## Action item
From the records below, print exactly the lines starting at the one containing "Click the magnifier search button" and ending at the one containing "You are a computer-use agent. Viewport: 644px", ends included, and nothing else.

•••

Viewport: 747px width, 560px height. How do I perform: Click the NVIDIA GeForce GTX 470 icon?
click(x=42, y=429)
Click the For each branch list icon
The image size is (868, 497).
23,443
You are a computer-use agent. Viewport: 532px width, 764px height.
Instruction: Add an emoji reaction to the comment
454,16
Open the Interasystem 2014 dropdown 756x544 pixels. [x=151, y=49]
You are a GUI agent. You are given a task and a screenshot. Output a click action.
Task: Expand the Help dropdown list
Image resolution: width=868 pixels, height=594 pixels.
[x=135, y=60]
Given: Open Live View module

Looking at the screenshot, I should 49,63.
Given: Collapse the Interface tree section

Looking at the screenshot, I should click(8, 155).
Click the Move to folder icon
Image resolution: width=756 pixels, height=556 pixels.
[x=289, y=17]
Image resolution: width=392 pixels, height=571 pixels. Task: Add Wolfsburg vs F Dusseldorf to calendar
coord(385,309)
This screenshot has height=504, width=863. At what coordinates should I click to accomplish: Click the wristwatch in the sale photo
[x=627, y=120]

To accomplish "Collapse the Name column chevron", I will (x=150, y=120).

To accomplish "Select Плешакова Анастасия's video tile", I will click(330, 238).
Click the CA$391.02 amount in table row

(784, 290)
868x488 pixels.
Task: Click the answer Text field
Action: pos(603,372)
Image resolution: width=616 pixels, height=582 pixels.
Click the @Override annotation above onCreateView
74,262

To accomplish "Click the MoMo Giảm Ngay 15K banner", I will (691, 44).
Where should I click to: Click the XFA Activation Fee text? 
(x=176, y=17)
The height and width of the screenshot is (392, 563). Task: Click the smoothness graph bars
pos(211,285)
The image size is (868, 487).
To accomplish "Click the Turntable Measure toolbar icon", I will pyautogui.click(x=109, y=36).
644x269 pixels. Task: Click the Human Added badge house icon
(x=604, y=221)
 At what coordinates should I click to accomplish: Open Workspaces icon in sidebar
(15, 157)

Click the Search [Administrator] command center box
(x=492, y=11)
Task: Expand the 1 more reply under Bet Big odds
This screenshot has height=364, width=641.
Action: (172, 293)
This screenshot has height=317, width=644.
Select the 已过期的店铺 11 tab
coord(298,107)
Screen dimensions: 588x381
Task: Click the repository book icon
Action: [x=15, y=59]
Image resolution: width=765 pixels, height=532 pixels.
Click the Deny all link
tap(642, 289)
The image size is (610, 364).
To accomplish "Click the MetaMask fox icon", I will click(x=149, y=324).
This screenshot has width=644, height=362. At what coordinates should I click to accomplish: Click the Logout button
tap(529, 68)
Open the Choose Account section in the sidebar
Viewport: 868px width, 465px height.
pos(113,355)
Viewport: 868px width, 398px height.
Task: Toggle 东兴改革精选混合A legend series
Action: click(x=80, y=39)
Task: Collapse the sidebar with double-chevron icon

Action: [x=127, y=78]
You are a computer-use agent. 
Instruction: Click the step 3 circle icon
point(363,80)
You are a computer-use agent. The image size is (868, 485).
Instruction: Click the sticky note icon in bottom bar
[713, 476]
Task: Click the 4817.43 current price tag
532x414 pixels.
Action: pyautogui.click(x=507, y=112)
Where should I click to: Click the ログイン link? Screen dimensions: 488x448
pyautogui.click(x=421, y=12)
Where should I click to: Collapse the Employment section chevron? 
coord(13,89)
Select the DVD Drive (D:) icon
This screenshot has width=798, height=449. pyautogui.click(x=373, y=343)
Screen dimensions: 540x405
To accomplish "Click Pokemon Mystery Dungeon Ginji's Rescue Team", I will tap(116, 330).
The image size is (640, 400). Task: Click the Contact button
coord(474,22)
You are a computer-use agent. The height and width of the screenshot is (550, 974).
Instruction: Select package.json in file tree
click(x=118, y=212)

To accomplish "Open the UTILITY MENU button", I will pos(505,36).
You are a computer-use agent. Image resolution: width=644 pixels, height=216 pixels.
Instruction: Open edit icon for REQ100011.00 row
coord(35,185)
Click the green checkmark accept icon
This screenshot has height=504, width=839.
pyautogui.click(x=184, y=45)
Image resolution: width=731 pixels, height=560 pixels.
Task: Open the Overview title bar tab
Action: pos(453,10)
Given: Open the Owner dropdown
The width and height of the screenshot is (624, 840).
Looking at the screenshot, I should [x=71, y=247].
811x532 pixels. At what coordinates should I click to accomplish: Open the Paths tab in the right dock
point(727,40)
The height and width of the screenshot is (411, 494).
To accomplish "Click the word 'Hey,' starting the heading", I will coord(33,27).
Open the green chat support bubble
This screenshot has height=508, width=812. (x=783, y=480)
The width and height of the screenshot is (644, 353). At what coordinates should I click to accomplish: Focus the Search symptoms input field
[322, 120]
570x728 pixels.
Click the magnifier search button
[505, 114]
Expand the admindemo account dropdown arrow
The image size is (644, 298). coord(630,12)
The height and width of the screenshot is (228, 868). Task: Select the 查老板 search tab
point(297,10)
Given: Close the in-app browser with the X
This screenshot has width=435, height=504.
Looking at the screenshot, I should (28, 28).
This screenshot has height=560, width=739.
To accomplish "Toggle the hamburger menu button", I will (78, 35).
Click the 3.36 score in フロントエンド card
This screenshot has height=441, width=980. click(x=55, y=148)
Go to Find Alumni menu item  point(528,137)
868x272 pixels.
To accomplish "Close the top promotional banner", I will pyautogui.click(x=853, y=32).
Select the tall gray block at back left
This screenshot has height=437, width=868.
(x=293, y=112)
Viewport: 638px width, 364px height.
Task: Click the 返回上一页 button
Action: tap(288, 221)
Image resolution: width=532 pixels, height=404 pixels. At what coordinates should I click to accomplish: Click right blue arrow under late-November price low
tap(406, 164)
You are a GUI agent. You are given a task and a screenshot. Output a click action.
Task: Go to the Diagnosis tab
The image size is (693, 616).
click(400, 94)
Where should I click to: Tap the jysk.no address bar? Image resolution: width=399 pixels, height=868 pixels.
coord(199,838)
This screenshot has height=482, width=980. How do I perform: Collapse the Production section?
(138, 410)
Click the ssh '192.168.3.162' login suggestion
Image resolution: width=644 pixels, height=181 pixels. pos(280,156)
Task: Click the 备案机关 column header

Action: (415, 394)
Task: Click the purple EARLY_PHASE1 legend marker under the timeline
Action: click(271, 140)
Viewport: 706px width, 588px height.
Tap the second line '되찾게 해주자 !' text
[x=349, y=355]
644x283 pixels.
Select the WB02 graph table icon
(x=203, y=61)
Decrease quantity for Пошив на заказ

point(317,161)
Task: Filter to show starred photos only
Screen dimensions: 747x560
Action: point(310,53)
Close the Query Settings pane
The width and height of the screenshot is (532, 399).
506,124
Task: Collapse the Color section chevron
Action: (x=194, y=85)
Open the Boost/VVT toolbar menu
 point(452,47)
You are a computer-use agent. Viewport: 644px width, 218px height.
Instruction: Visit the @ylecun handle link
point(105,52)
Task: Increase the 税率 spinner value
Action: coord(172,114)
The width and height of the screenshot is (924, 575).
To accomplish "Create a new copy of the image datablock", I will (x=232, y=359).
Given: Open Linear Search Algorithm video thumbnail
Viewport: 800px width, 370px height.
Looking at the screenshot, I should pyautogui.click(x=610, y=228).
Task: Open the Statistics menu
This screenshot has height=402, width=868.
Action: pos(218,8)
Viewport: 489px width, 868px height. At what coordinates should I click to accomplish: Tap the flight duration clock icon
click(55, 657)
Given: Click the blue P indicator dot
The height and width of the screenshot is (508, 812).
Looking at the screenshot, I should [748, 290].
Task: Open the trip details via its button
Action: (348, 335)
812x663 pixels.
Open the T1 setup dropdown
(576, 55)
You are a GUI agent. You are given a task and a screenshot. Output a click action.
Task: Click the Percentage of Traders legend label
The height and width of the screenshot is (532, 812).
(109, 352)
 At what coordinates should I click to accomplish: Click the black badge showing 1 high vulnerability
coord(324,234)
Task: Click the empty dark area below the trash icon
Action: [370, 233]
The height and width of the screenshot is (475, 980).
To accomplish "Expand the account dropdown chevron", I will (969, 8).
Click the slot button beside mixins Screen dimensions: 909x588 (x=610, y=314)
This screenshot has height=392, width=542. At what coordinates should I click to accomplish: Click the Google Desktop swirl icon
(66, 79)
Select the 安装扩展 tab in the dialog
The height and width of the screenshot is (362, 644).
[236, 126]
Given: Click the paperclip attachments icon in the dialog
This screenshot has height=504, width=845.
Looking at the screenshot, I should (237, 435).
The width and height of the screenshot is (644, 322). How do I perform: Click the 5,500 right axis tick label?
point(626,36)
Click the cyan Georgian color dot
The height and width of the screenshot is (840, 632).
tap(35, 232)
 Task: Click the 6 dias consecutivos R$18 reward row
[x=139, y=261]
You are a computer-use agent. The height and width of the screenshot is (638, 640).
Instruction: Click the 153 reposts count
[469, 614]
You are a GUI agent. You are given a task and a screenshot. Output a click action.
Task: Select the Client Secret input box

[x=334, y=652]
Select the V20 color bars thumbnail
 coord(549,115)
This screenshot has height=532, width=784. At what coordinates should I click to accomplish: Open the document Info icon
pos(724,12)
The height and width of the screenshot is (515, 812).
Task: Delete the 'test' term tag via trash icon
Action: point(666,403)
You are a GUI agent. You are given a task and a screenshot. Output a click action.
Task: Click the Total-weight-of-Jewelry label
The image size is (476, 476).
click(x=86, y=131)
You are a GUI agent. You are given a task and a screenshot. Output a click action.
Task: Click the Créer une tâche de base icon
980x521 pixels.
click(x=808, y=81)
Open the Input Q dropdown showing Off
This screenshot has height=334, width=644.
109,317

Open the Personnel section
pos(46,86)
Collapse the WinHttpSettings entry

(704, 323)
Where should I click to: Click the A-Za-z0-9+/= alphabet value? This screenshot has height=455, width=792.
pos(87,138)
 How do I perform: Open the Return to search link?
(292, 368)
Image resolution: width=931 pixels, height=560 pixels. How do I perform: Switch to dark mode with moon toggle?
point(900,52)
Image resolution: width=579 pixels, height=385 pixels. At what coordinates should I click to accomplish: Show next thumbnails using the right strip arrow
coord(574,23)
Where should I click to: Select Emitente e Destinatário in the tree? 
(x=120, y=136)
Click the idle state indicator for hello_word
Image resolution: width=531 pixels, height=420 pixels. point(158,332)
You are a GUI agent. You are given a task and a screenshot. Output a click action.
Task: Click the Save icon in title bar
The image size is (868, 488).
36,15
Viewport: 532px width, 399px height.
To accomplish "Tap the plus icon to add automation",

•••

## Response to the exercise
Click the magnifier search button
[505, 114]
Expand the admindemo account dropdown arrow
The image size is (644, 298). coord(630,12)
The height and width of the screenshot is (228, 868). Task: Select the 查老板 search tab
point(297,10)
Given: Close the in-app browser with the X
This screenshot has width=435, height=504.
Looking at the screenshot, I should (28, 28).
This screenshot has height=560, width=739.
To accomplish "Toggle the hamburger menu button", I will (78, 35).
Click the 3.36 score in フロントエンド card
This screenshot has height=441, width=980. click(x=55, y=148)
Go to Find Alumni menu item  point(528,137)
868x272 pixels.
To accomplish "Close the top promotional banner", I will pyautogui.click(x=853, y=32).
Select the tall gray block at back left
This screenshot has height=437, width=868.
(x=293, y=112)
Viewport: 638px width, 364px height.
Task: Click the 返回上一页 button
Action: tap(288, 221)
Image resolution: width=532 pixels, height=404 pixels. At what coordinates should I click to accomplish: Click right blue arrow under late-November price low
tap(406, 164)
You are a GUI agent. You are given a task and a screenshot. Output a click action.
Task: Go to the Diagnosis tab
The image size is (693, 616).
click(400, 94)
Where should I click to: Tap the jysk.no address bar? Image resolution: width=399 pixels, height=868 pixels.
coord(199,838)
This screenshot has height=482, width=980. How do I perform: Collapse the Production section?
(138, 410)
Click the ssh '192.168.3.162' login suggestion
Image resolution: width=644 pixels, height=181 pixels. pos(280,156)
Task: Click the 备案机关 column header

Action: (415, 394)
Task: Click the purple EARLY_PHASE1 legend marker under the timeline
Action: click(271, 140)
Viewport: 706px width, 588px height.
Tap the second line '되찾게 해주자 !' text
[x=349, y=355]
644x283 pixels.
Select the WB02 graph table icon
(x=203, y=61)
Decrease quantity for Пошив на заказ

point(317,161)
Task: Filter to show starred photos only
Screen dimensions: 747x560
Action: point(310,53)
Close the Query Settings pane
The width and height of the screenshot is (532, 399).
506,124
Task: Collapse the Color section chevron
Action: (x=194, y=85)
Open the Boost/VVT toolbar menu
 point(452,47)
You are a computer-use agent. Viewport: 644px width, 218px height.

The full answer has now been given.